Every line from the one with "Task: Open the Utilities hammer panel tab" through the final line of the entries below should be returned exactly; leave out all other lines.

Stored items:
———

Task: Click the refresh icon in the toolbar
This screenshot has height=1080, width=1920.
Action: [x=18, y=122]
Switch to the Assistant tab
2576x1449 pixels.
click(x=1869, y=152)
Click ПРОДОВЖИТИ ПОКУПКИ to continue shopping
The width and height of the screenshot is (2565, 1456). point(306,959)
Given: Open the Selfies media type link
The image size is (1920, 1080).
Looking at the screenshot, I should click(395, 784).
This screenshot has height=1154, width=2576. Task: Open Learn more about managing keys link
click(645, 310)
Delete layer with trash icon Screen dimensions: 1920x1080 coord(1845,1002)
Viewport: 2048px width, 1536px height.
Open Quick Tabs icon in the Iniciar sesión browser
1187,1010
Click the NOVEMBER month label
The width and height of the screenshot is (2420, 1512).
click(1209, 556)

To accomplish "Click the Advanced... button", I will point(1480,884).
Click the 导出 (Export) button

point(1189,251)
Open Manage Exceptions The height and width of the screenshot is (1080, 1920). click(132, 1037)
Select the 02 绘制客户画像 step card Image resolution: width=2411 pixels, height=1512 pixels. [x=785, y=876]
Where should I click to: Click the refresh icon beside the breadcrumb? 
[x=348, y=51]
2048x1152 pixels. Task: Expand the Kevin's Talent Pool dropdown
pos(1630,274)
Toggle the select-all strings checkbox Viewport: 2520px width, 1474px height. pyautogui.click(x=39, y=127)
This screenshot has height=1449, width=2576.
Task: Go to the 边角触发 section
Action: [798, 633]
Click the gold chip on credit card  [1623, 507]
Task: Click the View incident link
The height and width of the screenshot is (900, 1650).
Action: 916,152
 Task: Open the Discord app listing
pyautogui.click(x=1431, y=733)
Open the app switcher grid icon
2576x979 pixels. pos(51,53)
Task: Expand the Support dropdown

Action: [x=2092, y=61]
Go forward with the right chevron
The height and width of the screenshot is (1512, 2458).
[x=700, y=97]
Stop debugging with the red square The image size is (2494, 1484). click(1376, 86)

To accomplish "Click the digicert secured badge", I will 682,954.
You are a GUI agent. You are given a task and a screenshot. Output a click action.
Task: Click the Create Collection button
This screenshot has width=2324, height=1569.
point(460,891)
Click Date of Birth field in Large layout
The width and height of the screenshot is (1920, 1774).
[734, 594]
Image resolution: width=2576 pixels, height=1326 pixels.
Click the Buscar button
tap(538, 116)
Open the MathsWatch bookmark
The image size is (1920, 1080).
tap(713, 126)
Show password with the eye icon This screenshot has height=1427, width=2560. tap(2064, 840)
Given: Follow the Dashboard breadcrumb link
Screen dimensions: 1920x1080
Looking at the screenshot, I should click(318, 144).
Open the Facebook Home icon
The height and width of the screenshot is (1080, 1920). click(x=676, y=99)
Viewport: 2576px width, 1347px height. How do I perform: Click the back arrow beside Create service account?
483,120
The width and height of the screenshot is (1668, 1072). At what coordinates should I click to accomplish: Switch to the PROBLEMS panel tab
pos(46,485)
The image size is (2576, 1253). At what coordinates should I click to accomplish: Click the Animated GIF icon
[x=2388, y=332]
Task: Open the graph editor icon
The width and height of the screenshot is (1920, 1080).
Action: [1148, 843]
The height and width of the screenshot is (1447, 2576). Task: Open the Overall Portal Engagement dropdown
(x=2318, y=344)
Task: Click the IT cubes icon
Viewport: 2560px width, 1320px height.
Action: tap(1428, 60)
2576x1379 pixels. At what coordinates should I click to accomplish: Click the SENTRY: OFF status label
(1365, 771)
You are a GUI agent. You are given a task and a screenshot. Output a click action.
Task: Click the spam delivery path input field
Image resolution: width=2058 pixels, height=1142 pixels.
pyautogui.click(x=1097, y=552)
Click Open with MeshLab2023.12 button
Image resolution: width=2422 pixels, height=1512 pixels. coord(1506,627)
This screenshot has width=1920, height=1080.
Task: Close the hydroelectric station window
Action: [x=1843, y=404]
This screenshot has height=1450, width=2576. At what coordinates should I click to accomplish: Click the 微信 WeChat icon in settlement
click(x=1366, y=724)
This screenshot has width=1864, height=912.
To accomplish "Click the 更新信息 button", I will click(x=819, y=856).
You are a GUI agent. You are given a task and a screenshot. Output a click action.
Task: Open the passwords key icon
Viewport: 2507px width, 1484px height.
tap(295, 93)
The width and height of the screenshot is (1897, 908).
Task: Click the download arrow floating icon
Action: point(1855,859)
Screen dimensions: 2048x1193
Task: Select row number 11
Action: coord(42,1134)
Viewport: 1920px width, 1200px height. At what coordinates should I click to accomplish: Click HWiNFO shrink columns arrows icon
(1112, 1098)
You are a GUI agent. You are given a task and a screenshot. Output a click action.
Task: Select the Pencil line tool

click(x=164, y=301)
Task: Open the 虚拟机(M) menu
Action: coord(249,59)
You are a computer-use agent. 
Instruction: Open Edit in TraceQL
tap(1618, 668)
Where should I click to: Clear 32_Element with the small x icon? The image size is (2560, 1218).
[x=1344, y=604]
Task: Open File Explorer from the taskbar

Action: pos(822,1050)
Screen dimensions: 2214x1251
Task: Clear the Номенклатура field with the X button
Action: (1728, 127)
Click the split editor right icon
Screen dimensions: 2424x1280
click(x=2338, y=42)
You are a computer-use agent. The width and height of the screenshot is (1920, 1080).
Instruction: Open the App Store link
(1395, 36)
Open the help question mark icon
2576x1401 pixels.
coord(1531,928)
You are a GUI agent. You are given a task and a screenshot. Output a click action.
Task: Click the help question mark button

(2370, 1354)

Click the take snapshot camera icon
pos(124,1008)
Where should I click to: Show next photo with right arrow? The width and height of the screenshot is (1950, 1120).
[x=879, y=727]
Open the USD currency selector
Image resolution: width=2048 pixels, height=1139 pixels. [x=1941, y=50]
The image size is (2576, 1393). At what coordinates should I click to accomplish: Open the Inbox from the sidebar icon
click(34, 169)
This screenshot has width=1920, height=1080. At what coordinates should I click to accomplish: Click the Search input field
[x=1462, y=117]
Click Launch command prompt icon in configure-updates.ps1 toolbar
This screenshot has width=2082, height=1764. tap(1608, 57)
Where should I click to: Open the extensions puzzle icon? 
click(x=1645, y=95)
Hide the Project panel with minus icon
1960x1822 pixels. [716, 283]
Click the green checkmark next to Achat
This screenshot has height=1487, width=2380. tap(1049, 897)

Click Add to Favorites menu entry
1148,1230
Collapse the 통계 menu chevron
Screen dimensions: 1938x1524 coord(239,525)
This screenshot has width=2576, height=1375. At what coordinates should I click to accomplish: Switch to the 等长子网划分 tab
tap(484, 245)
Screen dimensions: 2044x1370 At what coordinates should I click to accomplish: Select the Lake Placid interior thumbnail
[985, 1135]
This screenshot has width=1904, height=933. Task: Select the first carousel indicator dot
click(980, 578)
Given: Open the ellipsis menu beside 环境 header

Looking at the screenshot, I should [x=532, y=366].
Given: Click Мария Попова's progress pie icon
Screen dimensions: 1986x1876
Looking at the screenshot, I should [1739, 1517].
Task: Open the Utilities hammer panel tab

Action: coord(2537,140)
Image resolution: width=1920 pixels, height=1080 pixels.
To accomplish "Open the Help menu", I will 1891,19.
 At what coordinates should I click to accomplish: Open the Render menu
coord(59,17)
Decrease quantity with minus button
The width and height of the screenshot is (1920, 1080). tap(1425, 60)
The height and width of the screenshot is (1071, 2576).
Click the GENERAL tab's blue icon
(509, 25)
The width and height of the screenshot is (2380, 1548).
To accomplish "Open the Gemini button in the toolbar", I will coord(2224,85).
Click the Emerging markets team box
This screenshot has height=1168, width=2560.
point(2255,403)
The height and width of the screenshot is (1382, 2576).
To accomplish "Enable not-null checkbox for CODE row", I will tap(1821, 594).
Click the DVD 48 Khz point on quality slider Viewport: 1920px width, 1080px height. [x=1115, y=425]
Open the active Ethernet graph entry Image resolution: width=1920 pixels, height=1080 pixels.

———

_RESPONSE TO THIS EXERCISE:_
Task: Open the Utilities hammer panel tab

Action: coord(2537,140)
Image resolution: width=1920 pixels, height=1080 pixels.
To accomplish "Open the Help menu", I will 1891,19.
 At what coordinates should I click to accomplish: Open the Render menu
coord(59,17)
Decrease quantity with minus button
The width and height of the screenshot is (1920, 1080). tap(1425, 60)
The height and width of the screenshot is (1071, 2576).
Click the GENERAL tab's blue icon
(509, 25)
The width and height of the screenshot is (2380, 1548).
To accomplish "Open the Gemini button in the toolbar", I will coord(2224,85).
Click the Emerging markets team box
This screenshot has height=1168, width=2560.
point(2255,403)
The height and width of the screenshot is (1382, 2576).
To accomplish "Enable not-null checkbox for CODE row", I will tap(1821, 594).
Click the DVD 48 Khz point on quality slider Viewport: 1920px width, 1080px height. [x=1115, y=425]
Open the active Ethernet graph entry Image resolution: width=1920 pixels, height=1080 pixels.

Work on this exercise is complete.